The larger trade (if you are not able or prefer not to be involved in such short duration trades like a bounce or are uncomfortable with the leverage needed to play it) is of course the chance to short in to price strength and underlying weakness as I have already pointed out, numerous H&S tops in momentum stocks and throughout my watchlists have already broken from the top of the right shoulder which is my second favorite place to short a H&S, so any bounce back toward that area is a market gift and that's the real trade, the piggy back long is just extra cream on top.

So thus far we still have a good deal of a lack of downside confirmation, in certain assets, mostly the momentum stocks that I listed as potential longer term trade set ups in the Daily Wrap of Tuesday July 8th (this week) as these have been beat up the most and just looking at our Most Shorted UIndex, you can tell this is where the slack is, any accumulation for a bounce is just for a fuse/primer, the momentum stock short squeeze will do the rest, thus  we may have a very strong looking upside move, but you can't be scared to short in to it. With the market turning as ugly as it has the last few days, Wall Street needs to make an upside move look believable, look like the market is as strong as it ever was. They run these moves for a reason, to create demand so they can sell single positions that are often a billion dollars in size and that's not even a big one. That means they need demand, they need higher prices, they NEED RETAIL TO BELIEVE THE MARKET IS FINE SO THE MOVE HAS TO BE CONVINCING. 

The easiest way to achieve this without spending a lot of money buying up the most heavily weighted stocks in an index like AAPL for the Q's to the point it moves enough to drag the index up is to wait for short interest to rise in the momentum/Most Shorted stocks and accumulate just enough to start a move until it hits short's stops and creates a short squeeze, that part,  costs them nothing and achieves their goal so they can sell/short in to demand/higher prices.

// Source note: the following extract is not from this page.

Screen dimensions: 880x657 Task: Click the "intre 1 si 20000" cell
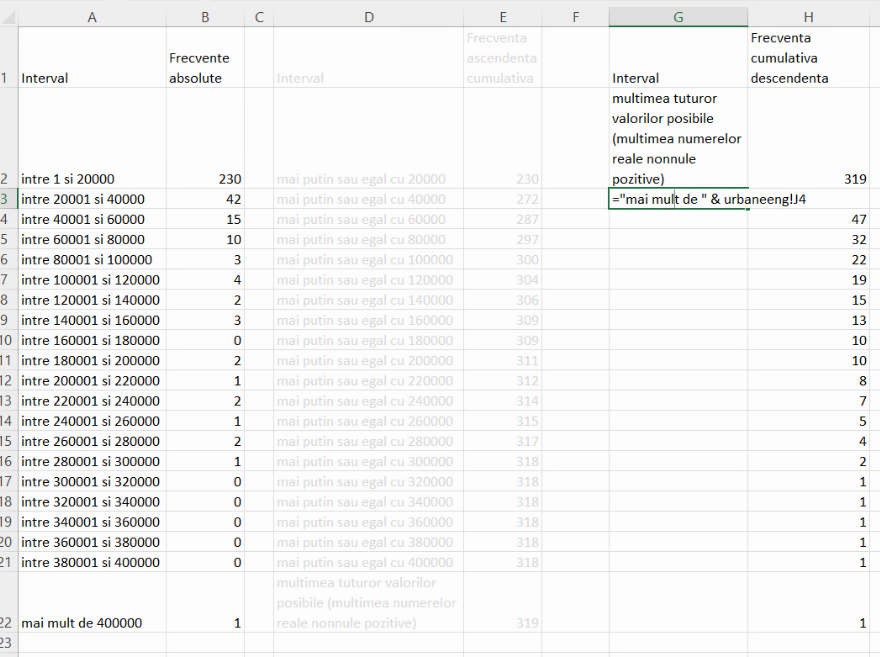pyautogui.click(x=92, y=179)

Here's the my Most Shorted Index vs. the Russell 3000...
MSI in red, R3K green... note the fall in MSI since the new quarter started, the window dressers were buying the best performing assets of the quarter so they "look smart" even though they may have only owned them for a few days, their quarterly report to clients will reflect them as Q2 holdings, they are free to sell them the very next day on July 1 and no one will be the wiser for another quarter, note that's when the MSI really starts to fall and falls out of sync with the R3K.

This also means these stocks are heavily shorted again and primed for a squeeze.

As for the averages and other assets (momo stocks)...
 SPY 1 min intraday/fastest chart,  note there's no downside confirmation which would have 3C below where it is at point "A", instead it's still in leading positive position.

This looks like the scenario I thought was most likely out of the 3 likely scenarios from yesterday.


 QQQ 1 min also not confirming the gap lower in which 3C would be around the same levels now at "B" as it was at "A" as price is a similar level, but note as drawn in last night's example, we not only moved to recent lows/support, but below them, the stop run which we can easily confirm, just look at volume on the break of support.

Note the spike in volume as the Q's gap through the stops as technical traders are so predictable as to where they'll put their stops and worse yet, they put them in with their brokers for the whole world to see, would you show your cards like that playing poker?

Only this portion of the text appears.